页剪枝与奇妙的BUG
1前言
今天在隔壁群里看到一个很有意思的问题:"为什么 autovacuum = off ,vacuum_defer_cleanup_age 参数不为 0 , dead tuple 依然会被回收",在我思考这个问题的时候突然想到我们自研数据库实现了闪回,那么这个问题是否会对闪回这个功能产生影响呢?一起分析一下!最后发现居然是 BUG,截至 15.2 最新版依然没有解决!
2现象
先按照他的步骤复现一下
直接 initdb 然后修改 vacuum_defer_cleanup_age 100w; autovacuum =off
然后就 craete table t, insert 1 一条;一个窗口 update \watch 0.01; 一个窗口begin; insert 不提交;dead tuple 就会被自动清理;然后把 vacuum_defer_cleanup_age 改成0 重启库,再试,就不会被清理了;正常了
为了保持一致,我也重新初始化,并且参数保持一致
postgres=# show autovacuum;
autovacuum
------------
off
(1 row)
postgres=# show vacuum_defer_cleanup_age ;
vacuum_defer_cleanup_age
--------------------------
1000000
(1 row)
postgres=# create table t1(id int);
CREATE TABLE
postgres=# insert into t1 values(1);
INSERT 0 1
postgres=# begin;
BEGIN
postgres=*# insert into t1 values(2);
INSERT 0 1
postgres=*# select txid_current();
txid_current
--------------
735
(1 row)
然后新开一个会话每隔1秒更新,同时观察 pg_stat_all_tables,为了更加观测清晰,使用 pageinspect 同步观察
为了看清效果,我特意录制了一个动图,可以看到 last_vacuum 和 last_autovacuum 一直没有数据,当死元祖到 203 的时候,n_dead_tup 被离奇地"清除"了,突然变成了1,特意确认了一遍,autovacuum 确实关闭了。那是哪里出了问题?最开始我以为该案例是到了年龄,即使关闭了 autovacuum,也会强制冻结元组,但是很明显年龄还没有达到默认值 2 亿。

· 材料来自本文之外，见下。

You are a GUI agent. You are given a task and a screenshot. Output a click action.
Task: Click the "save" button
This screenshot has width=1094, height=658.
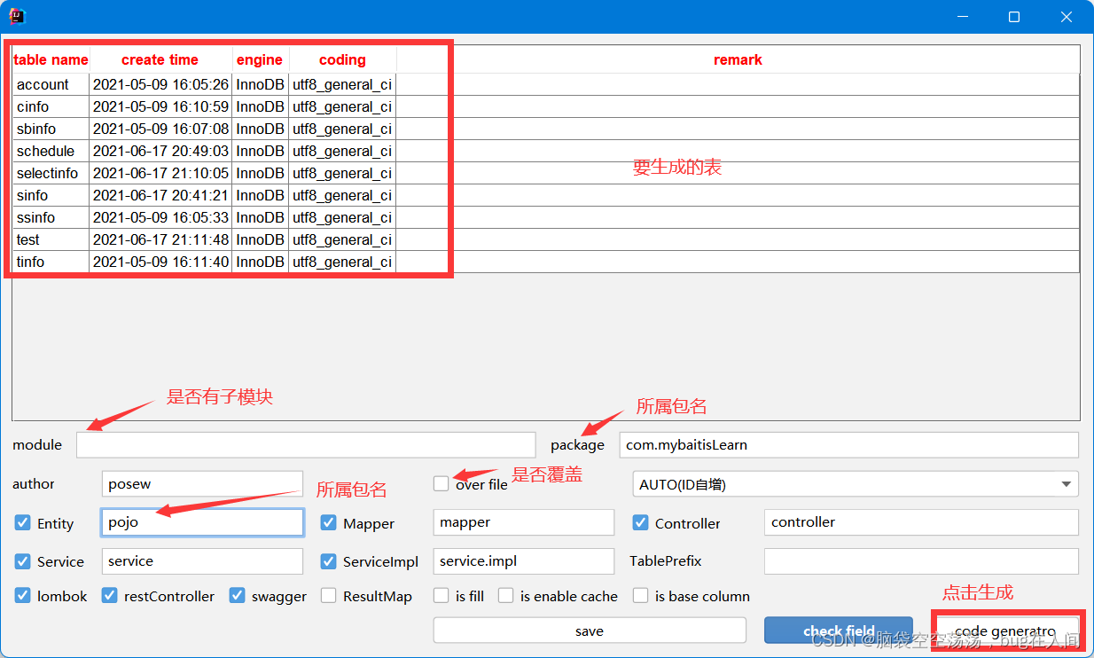[589, 630]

后来我想到了我之前曾写过一篇案例,index only scan的误区续,里面提到如下:
在PostgreSQL里面,清理的动作并不仅仅是 vacuum。一共有两个时机
时机1:在查询操作访问到某个页面时,会清理这个页面 时机2:通过 vacuum 操作来清理
后面随着功力见长,我大概猜到了问题出在哪里,没错,正是页剪枝(page pruning),Internal DB 里面也有所提及
The pruning processing will be executed, if possible, when a SQL command is executed such as SELECT, UPDATE, INSERT and DELETE. The exact execution timing is not described in this chapter because it is very complicated. The details are described in the README.HOT file.
PostgreSQL removes dead tuples if possible, as in the pruning process, at an appropriate time. In the document of PostgreSQL, this processing is called defragmentation. Fig. 7.5 despicts the defragmentation by HOT.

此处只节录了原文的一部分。